Rod Giltaca did not come across firearms until he was in his 30s. As a business development professional, his client base consisted of the US navy, the marine force, the national guards and so on. The associations led to his first introduction to guns.
He received his Possession Acquisition License (PAL), built his training business and became an instructor at RCMP’s Canadian Firearms Program. Much like most, he had his own reservation about owning guns, which changed as he understood the culture.
To him and other licensed gun owners, owning firearms isn’t a hobby.
- A Gun is a property requiring the owner to show a high level of competency and responsibility. Maintaining it is a point of pride.
- It’s a lifestyle for those in sports shooting or hunting. These people go to clubs, socialize, clean the ranges, and place all their effort, money and passion into it.
- It builds a community of sorts made up of gun enthusiasts.
It’s no different from being an artist or sports fan to some level. Except, you add to it an amount of scrutiny and duty.
What is Bill C-21, Canada’s Comprehensive Strategy to Address Gun Violence?
Touted as the strongest attempt in the last 40 years– Canada is freezing importing, buying, selling or transfer of handguns until further notice. This does not include those who have the authorization for handguns or are coaches of some kind training sports shooters. Additionally, penalties for those smuggling firearms will tighten.
Yet, this fails to solve a primary issue. As the Toronto Police Service Deputy Chief lamented, 86% of the handguns used for crimes are acquired from the U.S.
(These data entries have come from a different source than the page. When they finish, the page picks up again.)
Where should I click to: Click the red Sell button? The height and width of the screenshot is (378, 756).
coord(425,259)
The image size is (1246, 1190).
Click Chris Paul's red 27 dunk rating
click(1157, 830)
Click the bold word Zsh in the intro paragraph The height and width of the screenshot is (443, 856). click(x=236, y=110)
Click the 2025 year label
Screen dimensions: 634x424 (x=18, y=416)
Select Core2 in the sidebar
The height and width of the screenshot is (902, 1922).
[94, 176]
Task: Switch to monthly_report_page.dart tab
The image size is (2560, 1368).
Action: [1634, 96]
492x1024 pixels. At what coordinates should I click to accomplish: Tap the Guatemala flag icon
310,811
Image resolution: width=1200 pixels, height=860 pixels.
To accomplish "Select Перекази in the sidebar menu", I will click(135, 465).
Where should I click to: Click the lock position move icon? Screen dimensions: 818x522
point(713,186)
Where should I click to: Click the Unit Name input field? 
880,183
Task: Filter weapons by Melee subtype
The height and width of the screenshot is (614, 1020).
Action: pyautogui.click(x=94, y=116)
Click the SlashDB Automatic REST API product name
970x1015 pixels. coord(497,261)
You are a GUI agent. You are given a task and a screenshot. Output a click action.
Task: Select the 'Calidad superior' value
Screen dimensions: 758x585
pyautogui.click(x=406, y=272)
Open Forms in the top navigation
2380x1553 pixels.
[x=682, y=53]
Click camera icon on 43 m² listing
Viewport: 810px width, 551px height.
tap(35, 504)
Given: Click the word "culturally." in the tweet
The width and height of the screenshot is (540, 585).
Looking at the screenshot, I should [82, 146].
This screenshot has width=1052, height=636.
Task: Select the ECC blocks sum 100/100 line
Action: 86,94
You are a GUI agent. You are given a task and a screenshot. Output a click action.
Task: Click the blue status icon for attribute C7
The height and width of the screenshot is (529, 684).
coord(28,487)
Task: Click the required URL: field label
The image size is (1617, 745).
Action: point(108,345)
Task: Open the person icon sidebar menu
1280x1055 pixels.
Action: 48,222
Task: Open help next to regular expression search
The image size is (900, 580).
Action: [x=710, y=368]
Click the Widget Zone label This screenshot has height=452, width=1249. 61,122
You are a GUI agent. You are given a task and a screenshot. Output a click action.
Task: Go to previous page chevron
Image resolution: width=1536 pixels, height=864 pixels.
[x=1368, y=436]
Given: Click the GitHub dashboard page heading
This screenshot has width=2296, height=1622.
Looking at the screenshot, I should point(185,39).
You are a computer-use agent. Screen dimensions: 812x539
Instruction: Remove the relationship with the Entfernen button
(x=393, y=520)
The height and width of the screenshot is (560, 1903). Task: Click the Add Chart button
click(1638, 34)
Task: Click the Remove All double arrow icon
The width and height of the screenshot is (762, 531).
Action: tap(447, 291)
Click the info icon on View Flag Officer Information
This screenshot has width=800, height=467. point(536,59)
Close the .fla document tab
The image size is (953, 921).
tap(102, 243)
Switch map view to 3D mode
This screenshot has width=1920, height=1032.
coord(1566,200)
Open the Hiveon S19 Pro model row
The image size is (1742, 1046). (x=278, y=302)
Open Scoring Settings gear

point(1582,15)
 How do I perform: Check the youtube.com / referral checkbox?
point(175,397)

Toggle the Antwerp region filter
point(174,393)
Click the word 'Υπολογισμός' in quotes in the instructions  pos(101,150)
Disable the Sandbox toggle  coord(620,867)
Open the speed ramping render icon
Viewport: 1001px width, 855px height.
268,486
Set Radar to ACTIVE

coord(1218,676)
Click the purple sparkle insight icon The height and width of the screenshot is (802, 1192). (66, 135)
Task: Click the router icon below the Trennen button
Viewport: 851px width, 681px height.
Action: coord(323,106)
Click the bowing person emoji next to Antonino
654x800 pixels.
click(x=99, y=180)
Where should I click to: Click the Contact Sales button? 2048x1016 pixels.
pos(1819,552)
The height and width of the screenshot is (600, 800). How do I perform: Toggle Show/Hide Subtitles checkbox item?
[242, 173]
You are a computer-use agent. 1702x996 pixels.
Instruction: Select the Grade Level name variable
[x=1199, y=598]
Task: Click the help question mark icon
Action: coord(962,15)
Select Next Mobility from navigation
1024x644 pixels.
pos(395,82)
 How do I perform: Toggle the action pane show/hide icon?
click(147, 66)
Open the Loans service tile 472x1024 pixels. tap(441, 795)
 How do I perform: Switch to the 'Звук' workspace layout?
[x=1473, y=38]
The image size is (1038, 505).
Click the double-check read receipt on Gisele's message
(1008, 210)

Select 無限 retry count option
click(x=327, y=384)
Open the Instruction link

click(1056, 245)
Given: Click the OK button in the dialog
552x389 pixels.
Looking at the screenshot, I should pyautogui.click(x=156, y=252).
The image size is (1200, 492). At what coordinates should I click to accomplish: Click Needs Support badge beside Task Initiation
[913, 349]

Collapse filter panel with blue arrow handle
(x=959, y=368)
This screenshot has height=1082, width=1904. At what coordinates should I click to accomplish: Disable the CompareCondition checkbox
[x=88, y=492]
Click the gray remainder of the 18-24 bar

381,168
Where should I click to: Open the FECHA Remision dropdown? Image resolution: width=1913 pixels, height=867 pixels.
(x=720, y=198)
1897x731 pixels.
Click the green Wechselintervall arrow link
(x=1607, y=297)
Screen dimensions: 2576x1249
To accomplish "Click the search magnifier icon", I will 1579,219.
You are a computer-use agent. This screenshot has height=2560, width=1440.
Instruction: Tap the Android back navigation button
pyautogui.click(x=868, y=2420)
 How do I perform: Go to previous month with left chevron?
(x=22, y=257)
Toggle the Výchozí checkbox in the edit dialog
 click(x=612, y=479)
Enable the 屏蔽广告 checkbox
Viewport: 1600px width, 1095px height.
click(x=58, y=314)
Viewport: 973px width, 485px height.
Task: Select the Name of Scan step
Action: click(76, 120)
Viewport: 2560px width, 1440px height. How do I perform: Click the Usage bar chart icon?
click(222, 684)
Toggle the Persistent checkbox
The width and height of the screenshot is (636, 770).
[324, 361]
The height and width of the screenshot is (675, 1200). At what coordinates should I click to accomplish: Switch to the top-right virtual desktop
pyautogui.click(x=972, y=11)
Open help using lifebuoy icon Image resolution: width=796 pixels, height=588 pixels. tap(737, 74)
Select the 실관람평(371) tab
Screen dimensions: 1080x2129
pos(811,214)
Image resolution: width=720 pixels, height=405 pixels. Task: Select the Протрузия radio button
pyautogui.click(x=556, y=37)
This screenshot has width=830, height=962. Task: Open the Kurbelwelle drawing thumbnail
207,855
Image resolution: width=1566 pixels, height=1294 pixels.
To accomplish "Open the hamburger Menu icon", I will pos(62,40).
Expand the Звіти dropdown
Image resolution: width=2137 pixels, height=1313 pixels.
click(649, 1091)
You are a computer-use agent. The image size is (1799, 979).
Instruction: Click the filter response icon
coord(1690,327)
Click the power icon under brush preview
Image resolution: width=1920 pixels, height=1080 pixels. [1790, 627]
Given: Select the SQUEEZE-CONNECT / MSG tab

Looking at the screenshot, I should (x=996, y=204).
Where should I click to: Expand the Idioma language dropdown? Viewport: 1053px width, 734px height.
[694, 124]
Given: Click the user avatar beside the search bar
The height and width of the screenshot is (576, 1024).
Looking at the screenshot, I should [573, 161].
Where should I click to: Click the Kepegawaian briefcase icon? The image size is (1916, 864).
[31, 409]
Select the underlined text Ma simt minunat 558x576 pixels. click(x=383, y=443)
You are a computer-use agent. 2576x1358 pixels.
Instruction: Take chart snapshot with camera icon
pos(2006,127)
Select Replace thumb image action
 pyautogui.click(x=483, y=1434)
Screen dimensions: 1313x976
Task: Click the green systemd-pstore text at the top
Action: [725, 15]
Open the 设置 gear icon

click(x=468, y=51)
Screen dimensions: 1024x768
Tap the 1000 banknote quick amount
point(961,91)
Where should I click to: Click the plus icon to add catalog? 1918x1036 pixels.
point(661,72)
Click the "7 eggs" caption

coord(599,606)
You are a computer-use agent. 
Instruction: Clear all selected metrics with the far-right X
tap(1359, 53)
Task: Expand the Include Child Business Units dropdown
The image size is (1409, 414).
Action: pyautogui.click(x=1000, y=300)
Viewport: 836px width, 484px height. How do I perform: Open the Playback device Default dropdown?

The police forces seem to believe doubling down on border security is where the effort should be redirected. But when you look at feats such as a drone attaching itself to a tree in Ontario with 11 handguns, what could the authorities possibly do?
How could we reduce gun violence in Canada?
According to police reports, firearm-related crimes accounted for 2.8% of all violent crimes in 2020. Of the 743 homicides in the same year, 277 had gun involvement.
Gun violence appears to increase and decrease in the country at a curious rate. From 2009 to 2013, it was on the decline, until a sharp rise in 2014. A sense of relief washed over Canada with a singular reduction in 2018, only to have a 4% increase in 2020 to 2021.
The pattern parallels the general trend in crime, where homicides involving gangs, domestic violence and petty crimes doubled since 2013.
Solutions require decades of commitment on the government’s part. They have to reach out to gang leaders, provide mental health programs, work with social workers and create opportunities for young people in particular.
From Rod Giltaca’s perspective, pretending to do something by banning guns and staying relevant in the public eye is easier for politicians.
None of them advocate a gun ban, mostly for the same reasons. Alternatively, you may ask why you would support owning guns at all. Especially if you have a Canadian upbringing and view gun ownership as a moral dilemma.